The type was exclusively used for training. Production model of the Żubr was considered safe aircraft, with good flight characteristics, and only one crashed before the war due to pilot's error, however, without fatal injuries.

During the Invasion of Poland in September 1939, no Żubrs were recorded as having been used in actual combat. They were largely grounded, being unsuitable for operations at full-loaded weight from the temporary operational landing fields commonly being used, while flying in a lightened condition would have provided virtually no payload capacity. Several aircraft were destroyed while on the ground, most of them in Małaszewicze, a fate shared with many other training aircraft of the Polish Air Force. The Germans captured several intact LWS-6s, including the twin-tailfin prototype. These aircraft were flown by the Luftwaffe, where the type was used for blind flying training until at least 1942 (among others, in Blindflugschule Schleissheim).

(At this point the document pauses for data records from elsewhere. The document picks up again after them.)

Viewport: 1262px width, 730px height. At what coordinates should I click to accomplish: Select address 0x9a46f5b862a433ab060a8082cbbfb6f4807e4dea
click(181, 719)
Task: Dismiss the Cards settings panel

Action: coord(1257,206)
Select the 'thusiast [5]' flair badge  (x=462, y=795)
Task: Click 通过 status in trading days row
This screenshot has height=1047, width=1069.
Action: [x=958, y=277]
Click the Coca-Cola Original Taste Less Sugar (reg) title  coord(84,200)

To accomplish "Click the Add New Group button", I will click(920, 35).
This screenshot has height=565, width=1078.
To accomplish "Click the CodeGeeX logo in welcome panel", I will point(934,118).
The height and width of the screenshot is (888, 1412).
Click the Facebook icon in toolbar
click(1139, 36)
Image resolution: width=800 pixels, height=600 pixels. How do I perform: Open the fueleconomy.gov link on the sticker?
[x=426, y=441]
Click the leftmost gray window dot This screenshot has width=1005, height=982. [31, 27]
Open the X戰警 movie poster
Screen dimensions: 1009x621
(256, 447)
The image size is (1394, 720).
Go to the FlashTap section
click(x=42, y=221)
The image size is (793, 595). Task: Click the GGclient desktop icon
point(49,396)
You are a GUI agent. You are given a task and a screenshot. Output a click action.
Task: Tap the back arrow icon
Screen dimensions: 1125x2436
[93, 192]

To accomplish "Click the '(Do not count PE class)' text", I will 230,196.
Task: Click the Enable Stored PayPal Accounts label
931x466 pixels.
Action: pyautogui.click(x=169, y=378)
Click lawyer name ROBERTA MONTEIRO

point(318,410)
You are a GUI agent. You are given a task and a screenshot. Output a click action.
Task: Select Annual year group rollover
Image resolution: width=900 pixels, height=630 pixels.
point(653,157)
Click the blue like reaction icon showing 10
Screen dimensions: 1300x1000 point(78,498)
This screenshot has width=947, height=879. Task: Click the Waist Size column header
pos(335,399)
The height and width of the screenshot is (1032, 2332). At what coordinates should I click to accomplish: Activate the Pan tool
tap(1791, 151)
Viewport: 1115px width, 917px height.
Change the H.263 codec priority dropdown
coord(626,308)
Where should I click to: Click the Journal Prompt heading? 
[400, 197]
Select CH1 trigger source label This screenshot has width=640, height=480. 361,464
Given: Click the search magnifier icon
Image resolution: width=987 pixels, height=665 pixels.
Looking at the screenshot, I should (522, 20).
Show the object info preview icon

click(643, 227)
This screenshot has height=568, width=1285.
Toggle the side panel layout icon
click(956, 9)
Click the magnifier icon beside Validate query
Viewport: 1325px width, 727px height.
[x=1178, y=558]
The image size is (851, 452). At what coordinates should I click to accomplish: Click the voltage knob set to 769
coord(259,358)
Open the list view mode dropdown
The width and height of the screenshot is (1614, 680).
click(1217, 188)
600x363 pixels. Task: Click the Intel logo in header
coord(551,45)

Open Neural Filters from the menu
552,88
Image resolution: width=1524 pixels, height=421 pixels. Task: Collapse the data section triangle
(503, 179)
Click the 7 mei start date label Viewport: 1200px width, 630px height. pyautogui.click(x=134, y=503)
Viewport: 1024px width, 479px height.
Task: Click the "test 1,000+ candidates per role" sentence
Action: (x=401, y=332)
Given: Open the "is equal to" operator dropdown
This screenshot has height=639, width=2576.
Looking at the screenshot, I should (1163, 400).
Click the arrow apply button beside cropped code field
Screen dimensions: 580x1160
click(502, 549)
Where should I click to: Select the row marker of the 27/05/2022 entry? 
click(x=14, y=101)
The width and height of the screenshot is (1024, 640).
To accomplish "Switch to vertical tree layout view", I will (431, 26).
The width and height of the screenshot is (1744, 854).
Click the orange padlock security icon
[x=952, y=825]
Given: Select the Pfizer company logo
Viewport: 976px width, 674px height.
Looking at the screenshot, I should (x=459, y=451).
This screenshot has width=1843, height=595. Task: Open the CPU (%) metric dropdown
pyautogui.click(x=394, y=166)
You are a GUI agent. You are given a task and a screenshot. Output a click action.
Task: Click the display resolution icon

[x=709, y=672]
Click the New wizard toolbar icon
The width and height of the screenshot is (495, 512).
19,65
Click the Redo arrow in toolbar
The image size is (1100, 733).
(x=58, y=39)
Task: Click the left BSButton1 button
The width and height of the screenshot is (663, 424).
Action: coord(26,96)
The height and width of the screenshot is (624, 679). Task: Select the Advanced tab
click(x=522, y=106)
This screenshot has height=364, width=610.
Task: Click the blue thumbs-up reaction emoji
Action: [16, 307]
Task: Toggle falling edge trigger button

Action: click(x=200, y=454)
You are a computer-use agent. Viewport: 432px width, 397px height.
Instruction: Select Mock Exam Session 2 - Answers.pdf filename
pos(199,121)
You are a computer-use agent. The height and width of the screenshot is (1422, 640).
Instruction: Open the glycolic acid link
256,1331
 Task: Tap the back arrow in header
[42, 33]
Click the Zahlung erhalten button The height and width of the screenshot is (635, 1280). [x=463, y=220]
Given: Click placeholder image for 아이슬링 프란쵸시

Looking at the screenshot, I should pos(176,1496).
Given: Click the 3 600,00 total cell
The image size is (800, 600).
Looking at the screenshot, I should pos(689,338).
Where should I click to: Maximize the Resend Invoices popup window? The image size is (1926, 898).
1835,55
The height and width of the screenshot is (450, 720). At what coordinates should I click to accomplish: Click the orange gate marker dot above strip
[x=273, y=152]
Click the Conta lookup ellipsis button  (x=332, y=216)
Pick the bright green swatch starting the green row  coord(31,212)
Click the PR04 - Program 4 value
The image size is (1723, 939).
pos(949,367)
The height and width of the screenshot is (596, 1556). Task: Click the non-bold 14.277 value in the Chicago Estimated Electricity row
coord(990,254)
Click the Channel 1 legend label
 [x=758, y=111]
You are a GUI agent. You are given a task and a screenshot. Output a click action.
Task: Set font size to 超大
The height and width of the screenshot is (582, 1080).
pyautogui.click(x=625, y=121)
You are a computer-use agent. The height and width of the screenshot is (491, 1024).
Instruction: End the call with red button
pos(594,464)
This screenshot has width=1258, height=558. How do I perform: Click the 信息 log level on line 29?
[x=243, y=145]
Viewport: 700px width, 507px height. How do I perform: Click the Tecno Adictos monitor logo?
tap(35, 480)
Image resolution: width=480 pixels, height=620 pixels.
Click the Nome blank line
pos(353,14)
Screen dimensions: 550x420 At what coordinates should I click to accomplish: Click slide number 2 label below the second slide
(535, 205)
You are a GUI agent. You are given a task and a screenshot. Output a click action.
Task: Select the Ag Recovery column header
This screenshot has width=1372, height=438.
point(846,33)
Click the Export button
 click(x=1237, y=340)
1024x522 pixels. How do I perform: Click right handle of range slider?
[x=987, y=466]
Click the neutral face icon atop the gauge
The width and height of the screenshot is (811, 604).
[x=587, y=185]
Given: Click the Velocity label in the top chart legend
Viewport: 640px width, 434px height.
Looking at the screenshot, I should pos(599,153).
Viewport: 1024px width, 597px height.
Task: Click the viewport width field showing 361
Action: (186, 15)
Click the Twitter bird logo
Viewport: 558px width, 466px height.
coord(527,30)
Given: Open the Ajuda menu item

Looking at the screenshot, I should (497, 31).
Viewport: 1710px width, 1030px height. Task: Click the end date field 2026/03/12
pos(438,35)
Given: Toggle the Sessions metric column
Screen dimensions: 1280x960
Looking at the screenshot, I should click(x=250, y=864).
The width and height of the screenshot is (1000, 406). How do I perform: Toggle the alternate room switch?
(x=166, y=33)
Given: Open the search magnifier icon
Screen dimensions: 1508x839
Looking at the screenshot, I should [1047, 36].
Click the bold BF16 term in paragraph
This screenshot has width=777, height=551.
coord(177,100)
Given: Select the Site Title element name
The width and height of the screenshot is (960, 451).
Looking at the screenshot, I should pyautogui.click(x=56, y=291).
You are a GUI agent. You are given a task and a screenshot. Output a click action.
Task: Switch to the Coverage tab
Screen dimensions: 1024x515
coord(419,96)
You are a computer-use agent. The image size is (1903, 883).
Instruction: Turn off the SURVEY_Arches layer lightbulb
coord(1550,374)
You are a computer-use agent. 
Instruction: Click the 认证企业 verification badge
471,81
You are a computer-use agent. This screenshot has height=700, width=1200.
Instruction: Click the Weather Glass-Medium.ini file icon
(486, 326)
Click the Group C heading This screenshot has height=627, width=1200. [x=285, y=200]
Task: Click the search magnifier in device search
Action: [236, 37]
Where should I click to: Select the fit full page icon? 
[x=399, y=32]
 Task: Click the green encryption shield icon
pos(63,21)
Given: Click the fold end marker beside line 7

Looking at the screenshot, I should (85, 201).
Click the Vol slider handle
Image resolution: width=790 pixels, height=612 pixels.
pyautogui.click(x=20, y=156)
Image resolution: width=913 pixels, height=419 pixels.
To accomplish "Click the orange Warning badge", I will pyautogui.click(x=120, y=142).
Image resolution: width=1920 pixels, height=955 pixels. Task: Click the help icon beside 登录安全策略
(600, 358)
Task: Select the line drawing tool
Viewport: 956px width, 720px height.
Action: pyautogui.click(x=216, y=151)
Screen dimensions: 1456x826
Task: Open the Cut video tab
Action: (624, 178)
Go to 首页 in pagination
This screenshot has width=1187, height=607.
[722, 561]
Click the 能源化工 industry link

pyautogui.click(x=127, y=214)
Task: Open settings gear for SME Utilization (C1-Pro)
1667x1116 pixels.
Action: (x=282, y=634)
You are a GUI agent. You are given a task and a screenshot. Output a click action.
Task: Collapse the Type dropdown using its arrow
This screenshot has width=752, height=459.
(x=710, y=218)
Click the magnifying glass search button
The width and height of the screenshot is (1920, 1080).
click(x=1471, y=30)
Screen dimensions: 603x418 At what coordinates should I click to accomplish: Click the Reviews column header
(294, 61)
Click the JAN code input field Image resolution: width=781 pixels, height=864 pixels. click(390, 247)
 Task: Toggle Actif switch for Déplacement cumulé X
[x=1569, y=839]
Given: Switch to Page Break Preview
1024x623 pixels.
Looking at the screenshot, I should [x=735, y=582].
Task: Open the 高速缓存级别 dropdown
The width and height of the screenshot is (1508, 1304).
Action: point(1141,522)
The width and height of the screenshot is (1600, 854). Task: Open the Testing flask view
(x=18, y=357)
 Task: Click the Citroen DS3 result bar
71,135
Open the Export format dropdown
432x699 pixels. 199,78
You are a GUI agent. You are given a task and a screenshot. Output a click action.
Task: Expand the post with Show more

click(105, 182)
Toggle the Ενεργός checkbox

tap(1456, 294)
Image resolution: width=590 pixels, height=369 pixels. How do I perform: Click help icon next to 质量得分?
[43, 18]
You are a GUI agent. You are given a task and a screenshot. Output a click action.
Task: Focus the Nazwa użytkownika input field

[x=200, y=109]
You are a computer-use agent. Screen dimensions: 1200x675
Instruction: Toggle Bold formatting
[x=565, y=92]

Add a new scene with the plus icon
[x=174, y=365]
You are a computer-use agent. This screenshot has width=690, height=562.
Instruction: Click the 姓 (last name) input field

As a result, the LWS-6 lasted longer in Luftwaffe service than it did with the Polish Air Force.

The Soviet Union also captured four aircraft during their own invasion of Poland. These were subsequently operated by the Soviet Air Forces for a time as communication aircraft.

==Operators==
- Germany
- Luftwaffe — operated captured aircraft for training purposes.
- POL
- Polish Air Force — used in non-combat roles, primarily training.
- Soviet Air Force — used four captured aircraft for communication.